Sloane’s reaction is unexpected, almost alarming: She laughs in the NRA rep’s face, much to Dupont’s snarling displeasure. It turns out that the woman with no scruples has at least one; she despises guns. As a result, she unexpectedly jumps ship when offered a position with a boutique (read: tiny and under-financed) D.C. lobbying firm run by Rodolfo Schmidt (Mark Strong), which is struggling to help pass Heaton-Harris.

In a “Who’s with me” moment worthy of Jerry Maguire, Sloane retains four key members of her Dupont team: Franklin (Noah Robbins), Lauren (Grace Lynn Jung), Alex (Douglas Smith) and Ross (Al Macadam). But she fails to persuade her favorite protégé, junior associate Jane Molloy (Alison Pill), who we’ve already seen has become unnerved by her mentor’s disregard for conventional ethical standards, and her callous abuse of associates.

Jane therefore remains with Dupont, much to the delight of upper-echelon colleagues Pat Connors (Michael Stuhlbarg) and R.M. Dutton (Raoul Bhaneja), now all tasked to Bring. Sloane. Down.

Once ensconced in Schmidt’s offices, Sloane zeroes in on the most qualified of his motley team of junior associates: Esme Manucharian (Gugu Mbatha-Raw), a “conviction lobbyist” who has devoted years to making gun safety her own signature issue. Immediately recognizing the intelligent compassion and camera-friendly poise that could turn Esme into the campaign’s public face, Sloane sets about grooming this new protégé for that responsibility: a role that makes the younger woman quite uncomfortable.

Then it’s a race, both teams scrambling to acquire the magic number of “in play” senators needed to pass — or defeat — the bill. Dutton and the NRA need only seven, Sloane and her team ... far more.

This Machiavellian skirmish may drive the action, but the drama derives from Sloane. Perera’s script construction is ingenious, because Sloane is revealed not so much by her own behavior, but by the way she interacts with other people. At first blush, she seems almost maternal with Esme, as a teacher/guru who reveals tantalizing details over shared dinners. But we see the ruthless cast to Sloane’s gaze, when Esme isn’t looking, and we know: It’s all part of some master plan.

Even so, Esme buys into this scheme, Mbatha-Raw projecting almost painful gullibility. Her wide eyes and shy, trusting smile are heartbreaking.

Strong, an under-appreciated actor who excels at quietly understated sincerity, becomes our idealized “good guy” lobbyist: brilliant, highly principled and unwilling to cross legal or ethical lines. As time passes, we see the unease rising in Strong’s expression; Schmidt is both fascinated and repelled by Sloane.

Waterston is a hoot as the sort of cranky Guy In Charge given to explosive outbursts and scathing sarcasm. (Indeed, the script includes a droll running definition of cynicism.) He’s a fire-and-brimstone boss, right at home alongside Connors (the appropriately ferocious Stuhlbarg) and the bloodless Dutton (the quietly chilling Bhaneja).

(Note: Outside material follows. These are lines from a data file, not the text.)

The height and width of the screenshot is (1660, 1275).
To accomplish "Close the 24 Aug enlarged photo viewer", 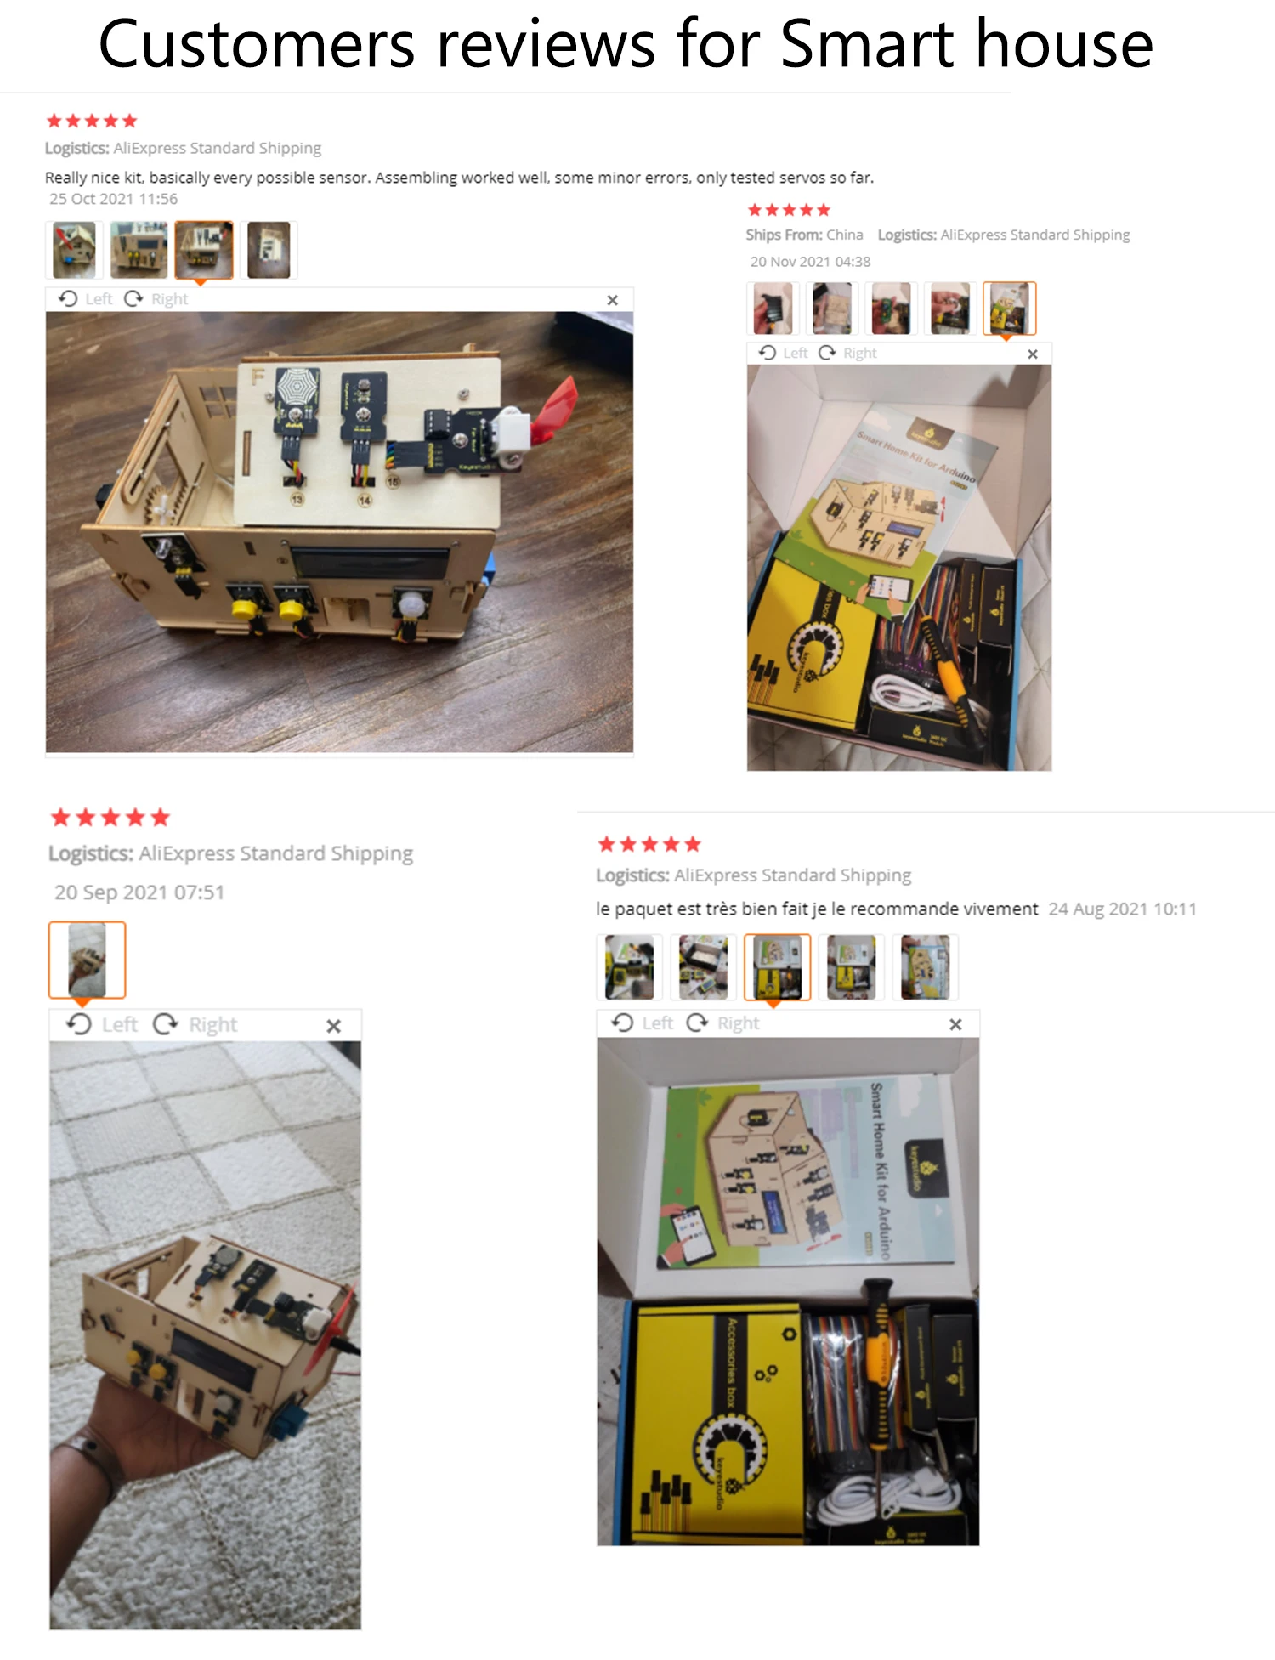I will 955,1024.
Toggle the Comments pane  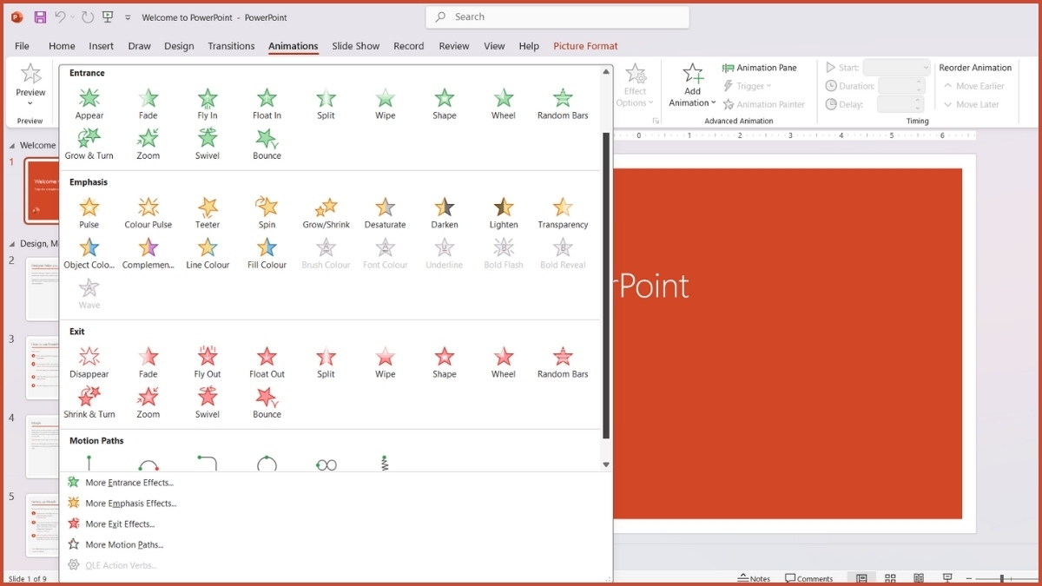809,577
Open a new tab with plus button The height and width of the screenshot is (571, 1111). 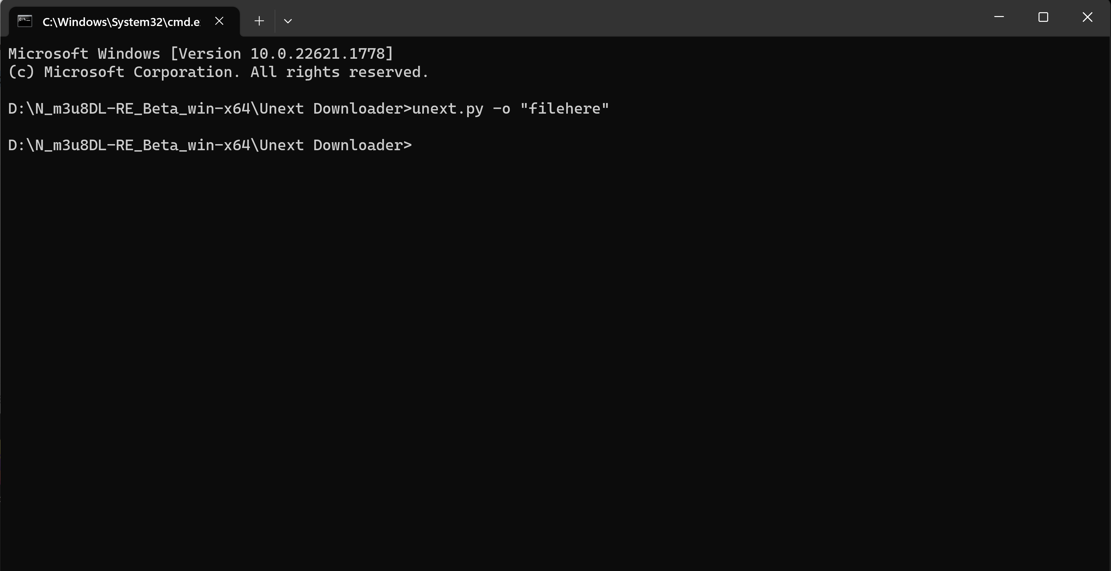click(259, 21)
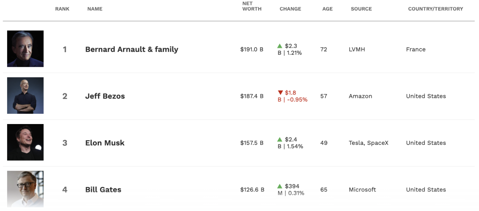Image resolution: width=479 pixels, height=211 pixels.
Task: Click the green up arrow beside Elon Musk's change
Action: click(280, 140)
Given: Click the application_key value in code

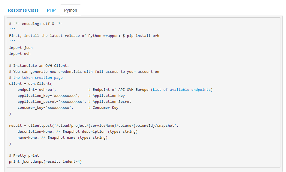Looking at the screenshot, I should coord(65,96).
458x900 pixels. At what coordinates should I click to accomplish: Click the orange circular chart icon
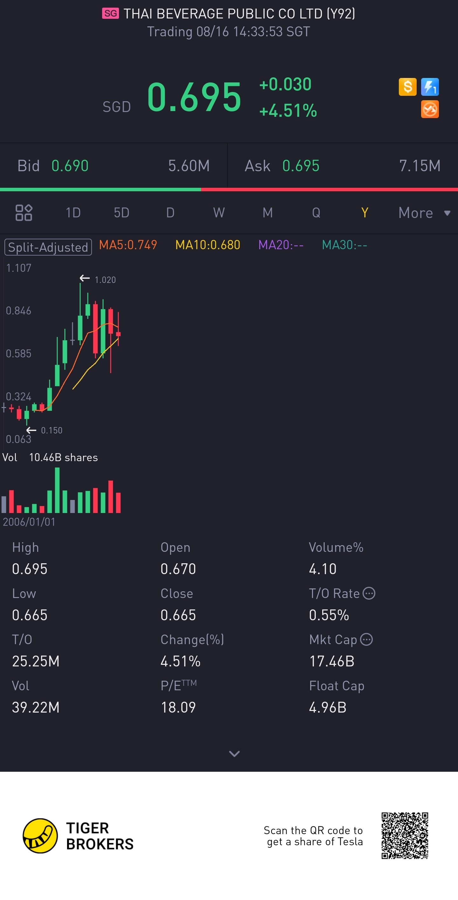[x=430, y=109]
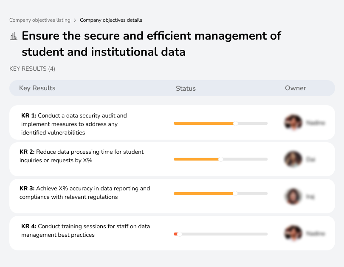This screenshot has width=344, height=267.
Task: Click the KR 2 progress slider handle
Action: click(x=221, y=159)
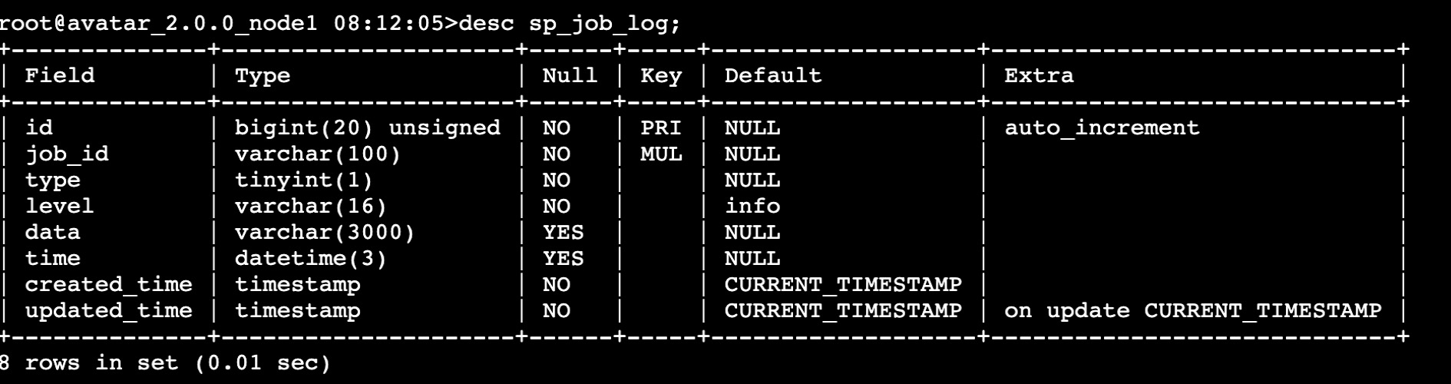1451x384 pixels.
Task: Click the auto_increment extra value
Action: click(x=1102, y=127)
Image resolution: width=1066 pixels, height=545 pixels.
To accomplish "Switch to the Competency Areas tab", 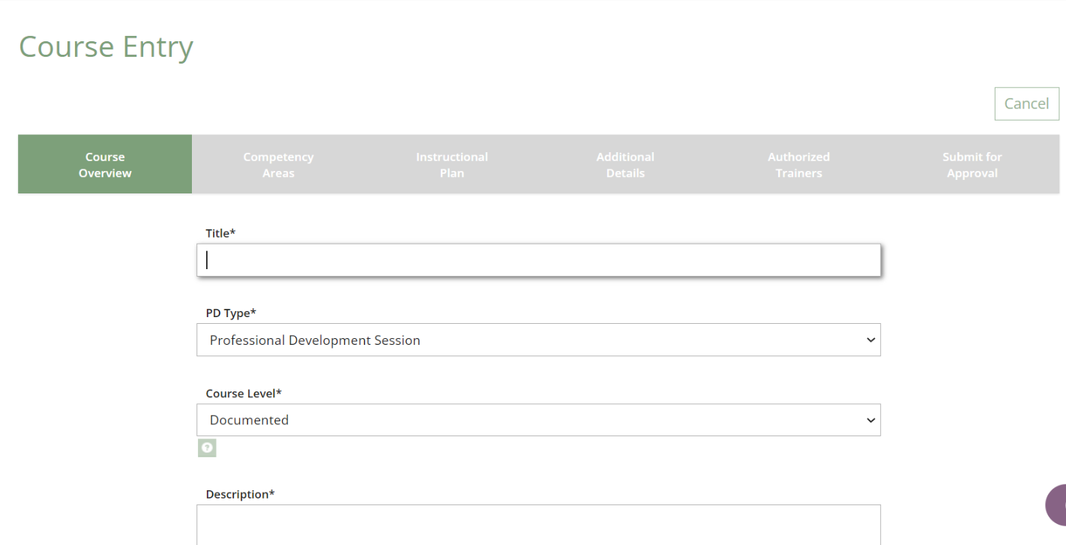I will (x=278, y=165).
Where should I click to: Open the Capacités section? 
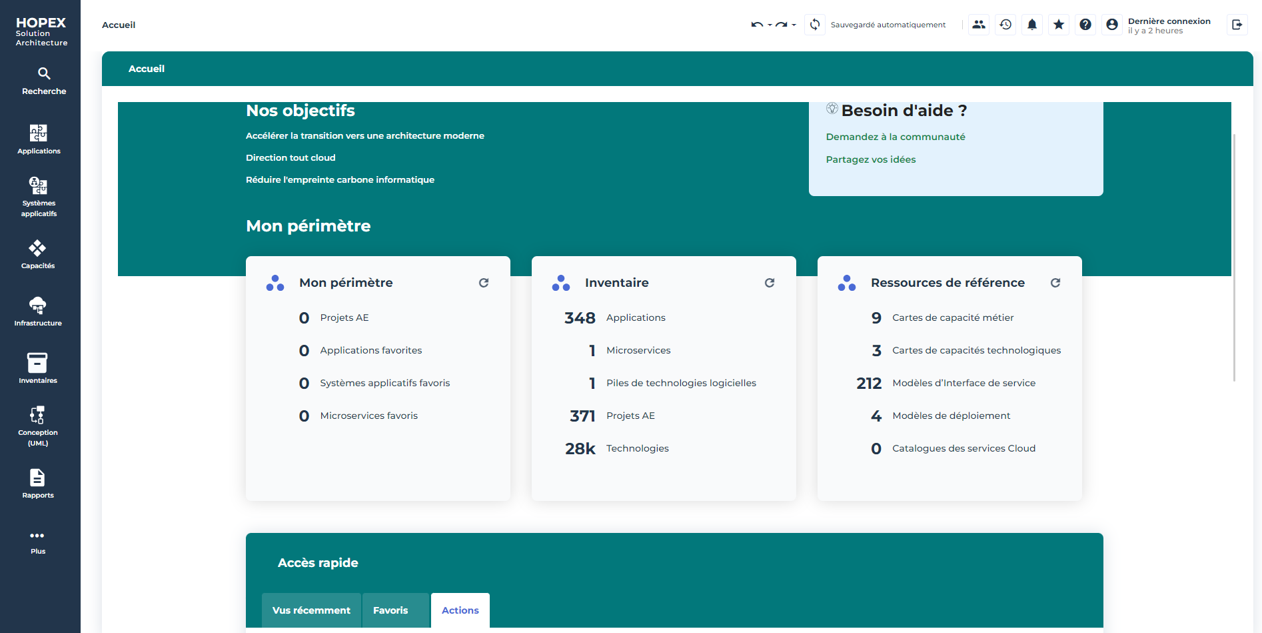(38, 254)
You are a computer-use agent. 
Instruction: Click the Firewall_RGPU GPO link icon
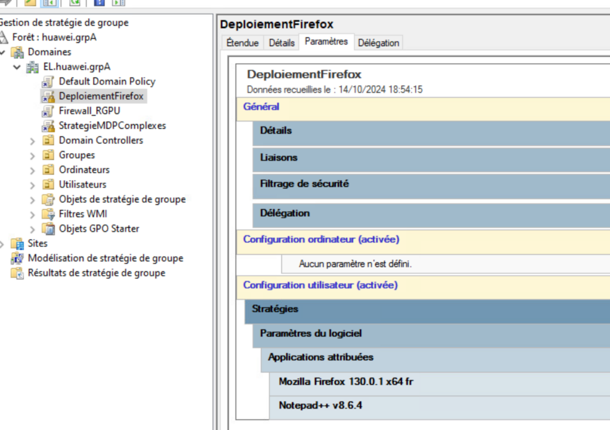pos(48,111)
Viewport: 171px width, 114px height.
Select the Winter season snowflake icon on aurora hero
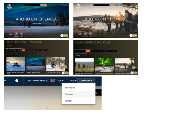[x=21, y=34]
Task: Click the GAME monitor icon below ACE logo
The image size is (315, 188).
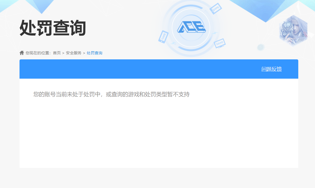Action: 219,43
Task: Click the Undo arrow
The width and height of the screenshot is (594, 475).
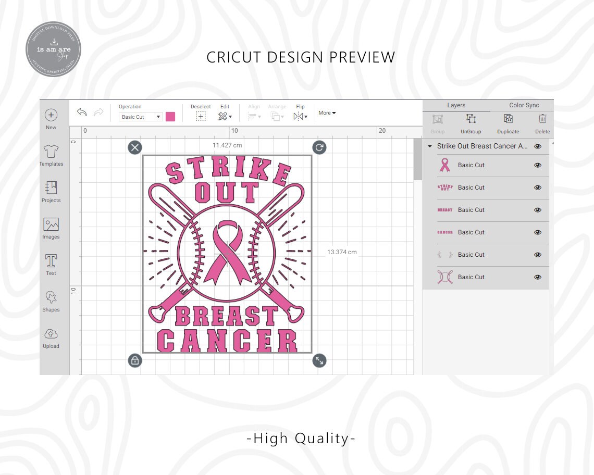Action: coord(82,112)
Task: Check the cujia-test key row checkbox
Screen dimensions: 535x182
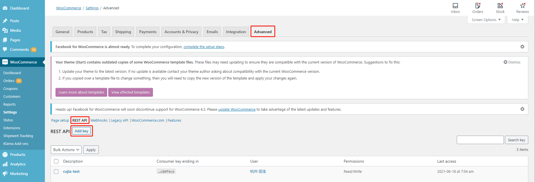Action: [56, 172]
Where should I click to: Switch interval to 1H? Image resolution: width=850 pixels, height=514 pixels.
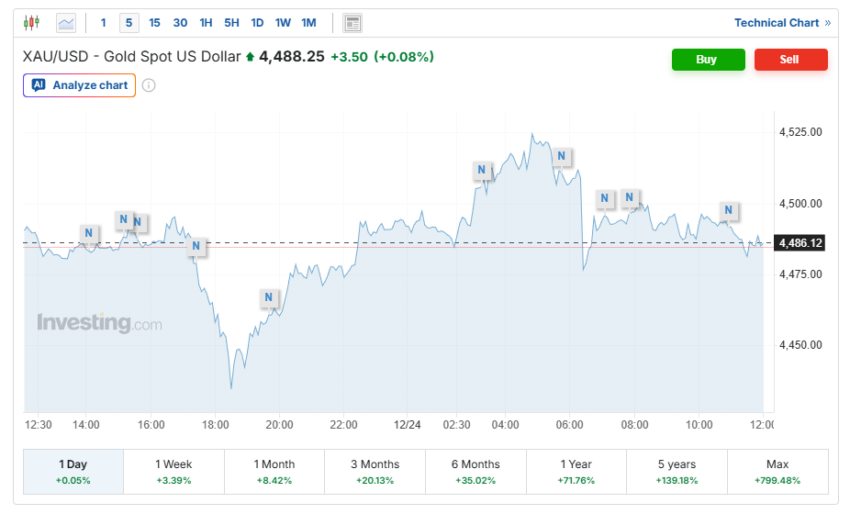[206, 23]
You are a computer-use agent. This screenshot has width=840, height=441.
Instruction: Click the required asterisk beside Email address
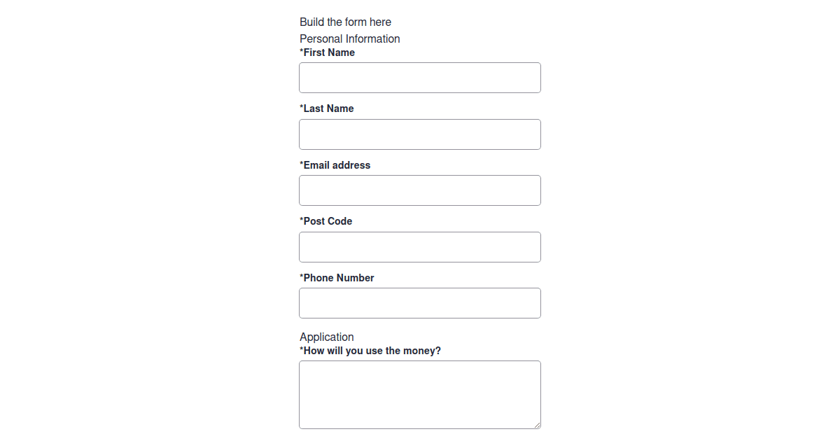(302, 165)
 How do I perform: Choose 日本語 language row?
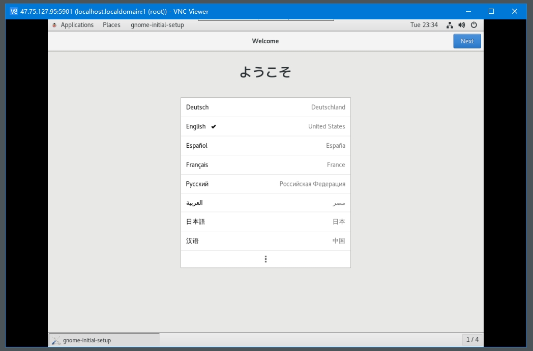coord(265,222)
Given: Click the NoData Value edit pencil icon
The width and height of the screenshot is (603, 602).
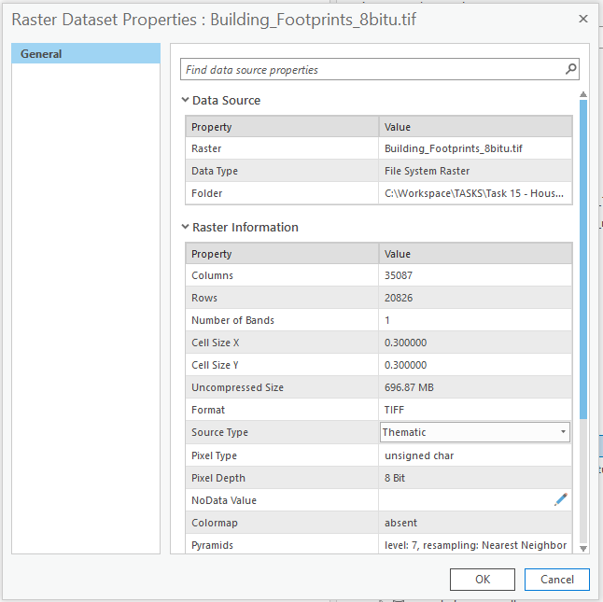Looking at the screenshot, I should [560, 500].
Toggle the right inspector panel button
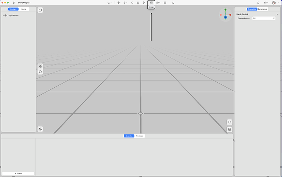Viewport: 282px width, 177px height. [x=229, y=122]
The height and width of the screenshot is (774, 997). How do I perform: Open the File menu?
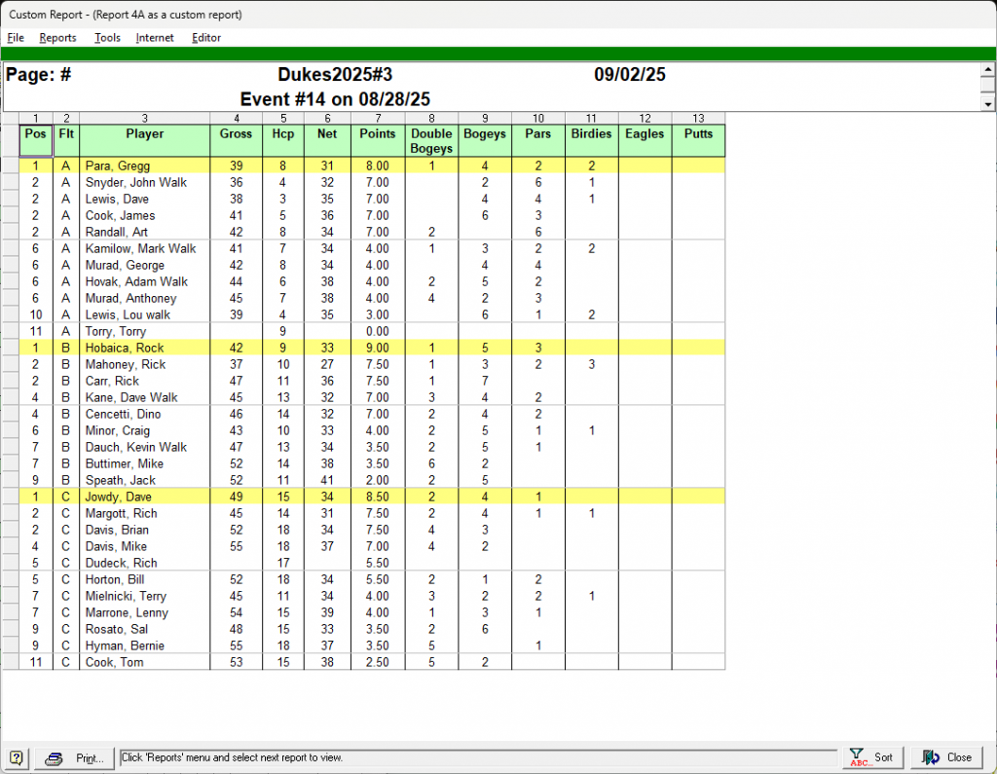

Jake Lacey makes the most of his small role as Robert Forde, a male escort who serves as Sloane’s occasional “release.”

Madden and Perera structure the film around a Congressional hearing chaired by Ron M. Sperling (John Lithgow), a framing device that opens with Sloane in the hot seat. Sperling’s pointed questions serve as the entry to a series of flashbacks that reveal events of the past few months: delectable details and answers unveiled in tantalizing bursts. This eventually allows Sloane to work in a speech worthy of Mr. Smith Goes to Washington: a cotton-candy outburst that might have sounded eye-rollingly corny in lesser hands, but which Chastain delivers with unswerving sincerity.

Madden and editor Alexander Bernet keep the pacing taut; their 132-minute film never flags. Matthew Davies’ production design looks and feels authentic; Max Richter’s score, employed sparingly, deftly complements the mood at key moments.

This will be a divisive film, particularly in our currently tempestuous political waters. Uncompromising Second Amendment extremists are bound to get their knickers in a twist over Perera’s skillfully sculpted dialogue; there’s no questioning where HE stands on this issue.

At the end of the day, though, Miss Sloane is chiefly a well-reasoned call for a return to civility and ethical behavior on Capitol Hill, wrapped in a superbly acted and cleverly constructed package. It’d be nice if that message got through.